Stored items
══════════════════════════════
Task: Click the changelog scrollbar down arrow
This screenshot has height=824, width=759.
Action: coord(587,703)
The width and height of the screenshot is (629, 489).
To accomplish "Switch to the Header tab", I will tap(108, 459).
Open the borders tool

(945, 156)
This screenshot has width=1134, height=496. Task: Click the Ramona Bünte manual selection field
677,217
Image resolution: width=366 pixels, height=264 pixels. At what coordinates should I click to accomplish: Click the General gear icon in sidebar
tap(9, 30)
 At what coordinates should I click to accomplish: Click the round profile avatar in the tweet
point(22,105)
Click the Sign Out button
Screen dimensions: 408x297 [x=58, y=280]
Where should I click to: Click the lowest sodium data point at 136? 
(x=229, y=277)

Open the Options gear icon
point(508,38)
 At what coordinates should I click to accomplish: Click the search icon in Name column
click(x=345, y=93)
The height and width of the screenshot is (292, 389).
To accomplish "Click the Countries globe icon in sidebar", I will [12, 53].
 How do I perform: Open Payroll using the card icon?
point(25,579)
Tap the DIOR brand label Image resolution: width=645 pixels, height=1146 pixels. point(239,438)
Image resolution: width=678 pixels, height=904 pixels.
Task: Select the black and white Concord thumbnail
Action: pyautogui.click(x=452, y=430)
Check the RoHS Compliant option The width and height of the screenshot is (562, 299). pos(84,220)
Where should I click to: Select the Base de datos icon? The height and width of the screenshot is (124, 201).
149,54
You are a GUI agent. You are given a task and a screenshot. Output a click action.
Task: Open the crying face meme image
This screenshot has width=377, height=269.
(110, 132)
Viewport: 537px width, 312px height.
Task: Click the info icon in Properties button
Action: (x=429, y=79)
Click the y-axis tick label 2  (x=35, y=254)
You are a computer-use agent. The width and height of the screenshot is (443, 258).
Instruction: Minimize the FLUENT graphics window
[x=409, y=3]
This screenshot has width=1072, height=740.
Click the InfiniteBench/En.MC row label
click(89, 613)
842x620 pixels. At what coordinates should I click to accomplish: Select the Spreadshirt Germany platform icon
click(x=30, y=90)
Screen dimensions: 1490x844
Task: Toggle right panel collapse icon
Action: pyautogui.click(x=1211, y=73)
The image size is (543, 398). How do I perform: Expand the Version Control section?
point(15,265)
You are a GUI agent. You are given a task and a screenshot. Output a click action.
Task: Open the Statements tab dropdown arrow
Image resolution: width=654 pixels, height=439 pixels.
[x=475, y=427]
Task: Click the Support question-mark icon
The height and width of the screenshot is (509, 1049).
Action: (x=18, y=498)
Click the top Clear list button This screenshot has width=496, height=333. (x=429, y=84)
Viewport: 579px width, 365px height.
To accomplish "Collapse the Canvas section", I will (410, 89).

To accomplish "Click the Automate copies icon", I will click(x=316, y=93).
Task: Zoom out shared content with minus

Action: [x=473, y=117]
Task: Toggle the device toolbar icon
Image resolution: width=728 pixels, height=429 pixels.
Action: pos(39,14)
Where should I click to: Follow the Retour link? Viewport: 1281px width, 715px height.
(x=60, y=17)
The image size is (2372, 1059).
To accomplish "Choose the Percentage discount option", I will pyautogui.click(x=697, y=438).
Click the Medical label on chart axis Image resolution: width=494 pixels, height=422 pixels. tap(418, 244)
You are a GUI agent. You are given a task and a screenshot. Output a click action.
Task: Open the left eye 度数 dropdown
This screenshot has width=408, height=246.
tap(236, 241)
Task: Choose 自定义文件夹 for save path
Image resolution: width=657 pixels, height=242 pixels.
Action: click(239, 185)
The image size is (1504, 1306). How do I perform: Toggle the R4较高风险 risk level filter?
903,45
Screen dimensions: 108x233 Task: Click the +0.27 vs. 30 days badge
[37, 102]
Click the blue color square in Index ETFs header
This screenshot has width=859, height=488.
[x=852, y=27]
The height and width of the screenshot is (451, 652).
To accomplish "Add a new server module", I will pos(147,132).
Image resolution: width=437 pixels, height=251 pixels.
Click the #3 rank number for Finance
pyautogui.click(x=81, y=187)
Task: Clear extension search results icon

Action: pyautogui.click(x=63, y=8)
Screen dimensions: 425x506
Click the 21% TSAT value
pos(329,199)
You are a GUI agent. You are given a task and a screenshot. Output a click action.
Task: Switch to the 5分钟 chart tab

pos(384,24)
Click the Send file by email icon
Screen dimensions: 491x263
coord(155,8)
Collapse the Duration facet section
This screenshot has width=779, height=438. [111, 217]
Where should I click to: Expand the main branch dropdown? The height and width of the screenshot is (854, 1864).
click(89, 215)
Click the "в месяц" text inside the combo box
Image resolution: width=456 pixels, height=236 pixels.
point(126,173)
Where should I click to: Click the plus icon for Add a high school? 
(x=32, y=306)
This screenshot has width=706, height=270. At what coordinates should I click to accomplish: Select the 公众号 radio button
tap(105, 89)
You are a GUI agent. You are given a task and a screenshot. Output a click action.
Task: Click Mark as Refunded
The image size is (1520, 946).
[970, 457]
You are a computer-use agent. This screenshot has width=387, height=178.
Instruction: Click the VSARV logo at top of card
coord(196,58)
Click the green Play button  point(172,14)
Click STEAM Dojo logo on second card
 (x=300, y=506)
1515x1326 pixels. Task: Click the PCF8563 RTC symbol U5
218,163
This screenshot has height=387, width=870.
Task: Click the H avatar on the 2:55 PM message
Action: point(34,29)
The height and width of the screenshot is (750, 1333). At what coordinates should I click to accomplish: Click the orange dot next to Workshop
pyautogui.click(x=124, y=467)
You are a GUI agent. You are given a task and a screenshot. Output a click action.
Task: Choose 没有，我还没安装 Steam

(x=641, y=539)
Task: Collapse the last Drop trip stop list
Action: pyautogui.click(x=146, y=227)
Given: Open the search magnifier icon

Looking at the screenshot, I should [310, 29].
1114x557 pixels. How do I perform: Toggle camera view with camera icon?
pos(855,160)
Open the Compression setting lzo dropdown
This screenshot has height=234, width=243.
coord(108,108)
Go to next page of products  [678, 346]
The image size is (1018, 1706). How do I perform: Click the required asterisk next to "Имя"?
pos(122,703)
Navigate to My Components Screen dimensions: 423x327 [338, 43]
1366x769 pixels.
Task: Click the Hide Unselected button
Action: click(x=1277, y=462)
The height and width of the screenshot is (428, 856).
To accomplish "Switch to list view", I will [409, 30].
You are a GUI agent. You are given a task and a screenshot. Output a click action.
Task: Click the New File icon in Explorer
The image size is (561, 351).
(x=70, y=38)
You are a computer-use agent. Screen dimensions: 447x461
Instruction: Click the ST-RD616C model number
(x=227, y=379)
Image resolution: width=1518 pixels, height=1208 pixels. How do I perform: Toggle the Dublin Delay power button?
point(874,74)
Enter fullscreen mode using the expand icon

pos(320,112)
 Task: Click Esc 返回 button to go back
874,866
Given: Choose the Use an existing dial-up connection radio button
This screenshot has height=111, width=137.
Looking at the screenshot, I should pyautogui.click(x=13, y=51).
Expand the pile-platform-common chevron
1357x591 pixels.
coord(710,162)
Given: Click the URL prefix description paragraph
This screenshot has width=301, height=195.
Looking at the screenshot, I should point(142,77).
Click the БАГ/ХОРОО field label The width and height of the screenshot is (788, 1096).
══════════════════════════════
### The problem
Gather every line of the entries above that contains the string "sidebar". Matching is case-sensitive.

### Reply to the task
Image resolution: width=366 pixels, height=264 pixels. At what coordinates should I click to accomplish: Click the General gear icon in sidebar
To accomplish "Click the Countries globe icon in sidebar", I will [12, 53].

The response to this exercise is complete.